## Start Material for this task

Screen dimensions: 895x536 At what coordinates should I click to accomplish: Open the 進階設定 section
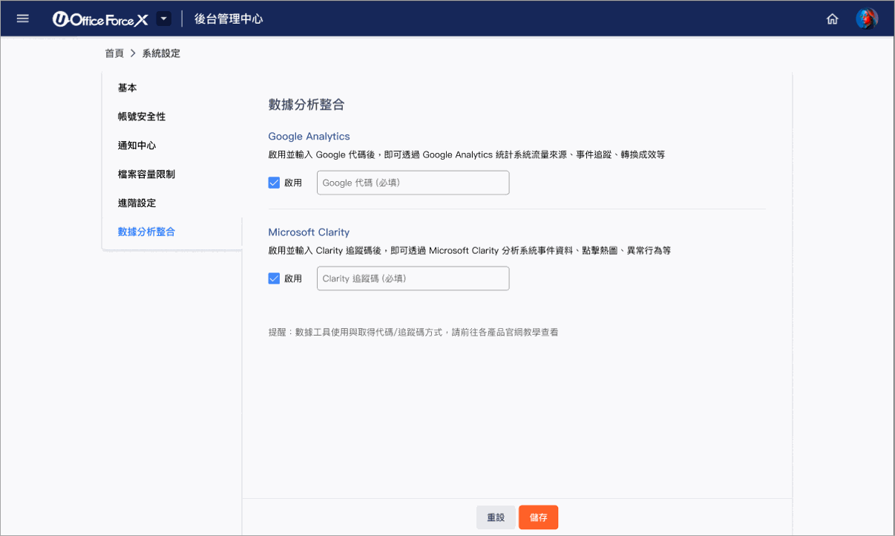[x=137, y=203]
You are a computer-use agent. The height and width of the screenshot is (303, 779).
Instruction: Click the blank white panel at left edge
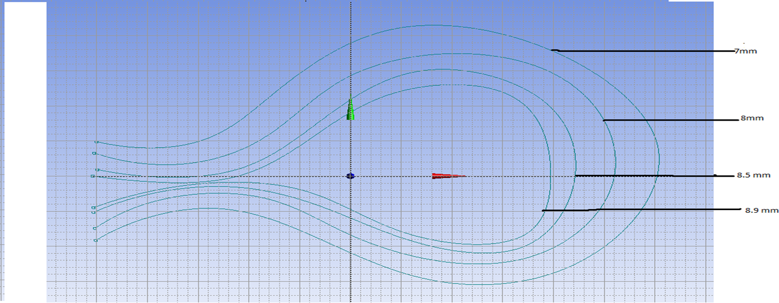point(25,149)
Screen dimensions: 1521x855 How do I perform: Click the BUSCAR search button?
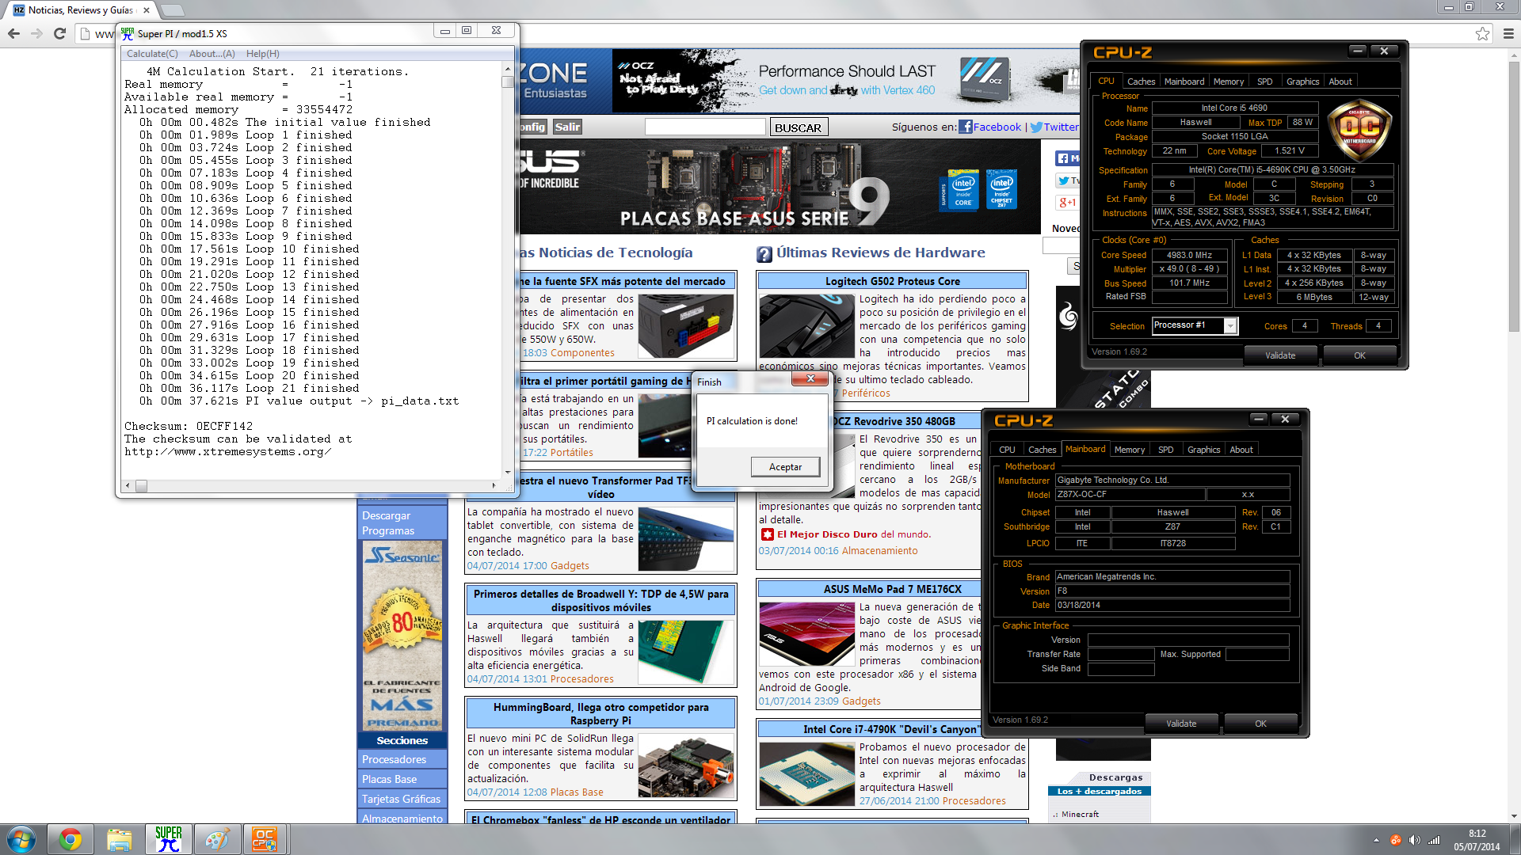pos(798,127)
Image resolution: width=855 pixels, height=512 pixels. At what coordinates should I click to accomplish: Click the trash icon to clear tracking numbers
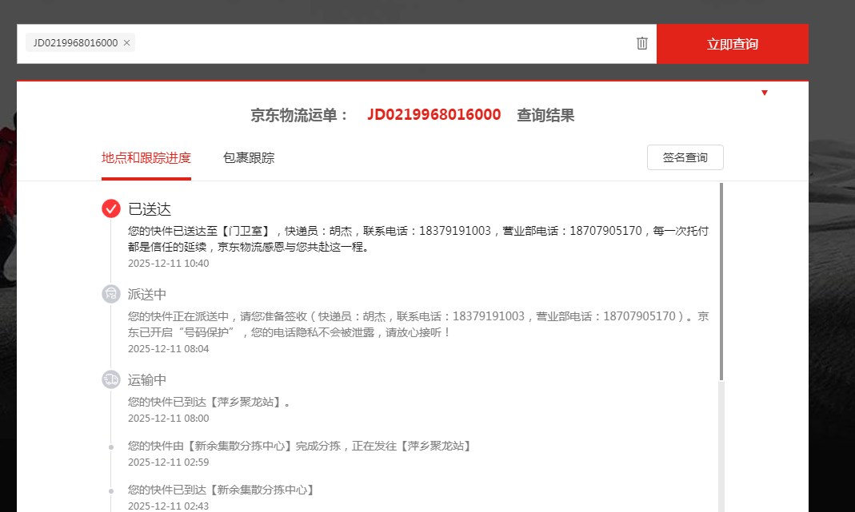641,43
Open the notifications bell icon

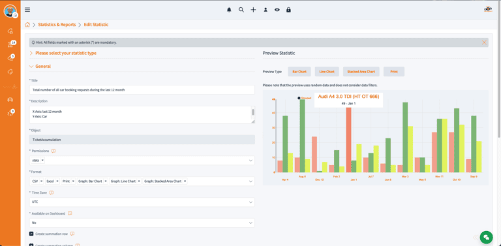coord(229,10)
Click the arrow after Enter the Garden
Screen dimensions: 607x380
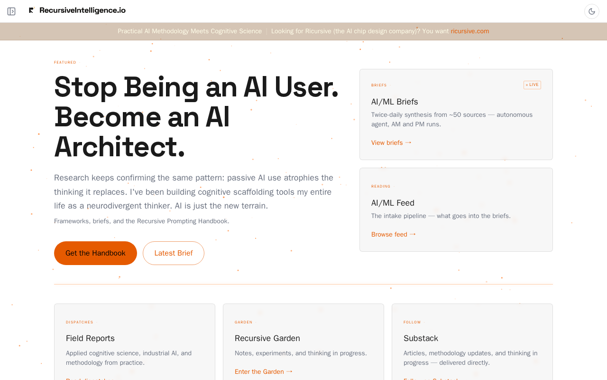point(289,371)

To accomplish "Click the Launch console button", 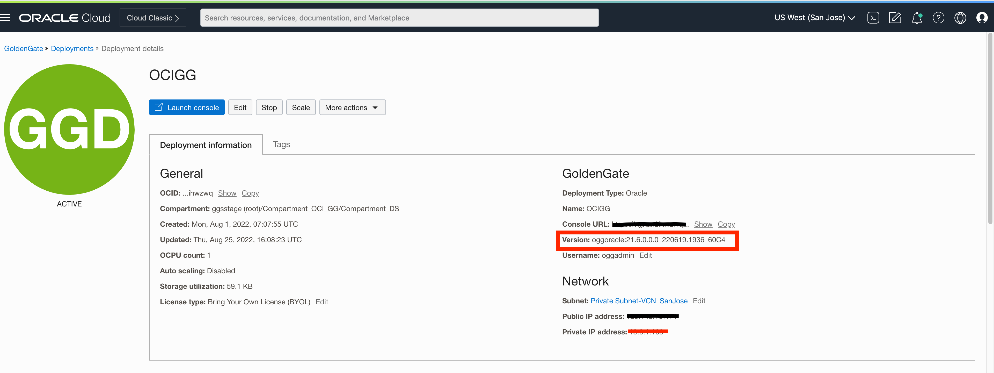I will click(186, 107).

## End Material for this task

# [Short task]
Determine how many lines of the entries above contain the word "what", and reply with only that number.

# [Answer]
2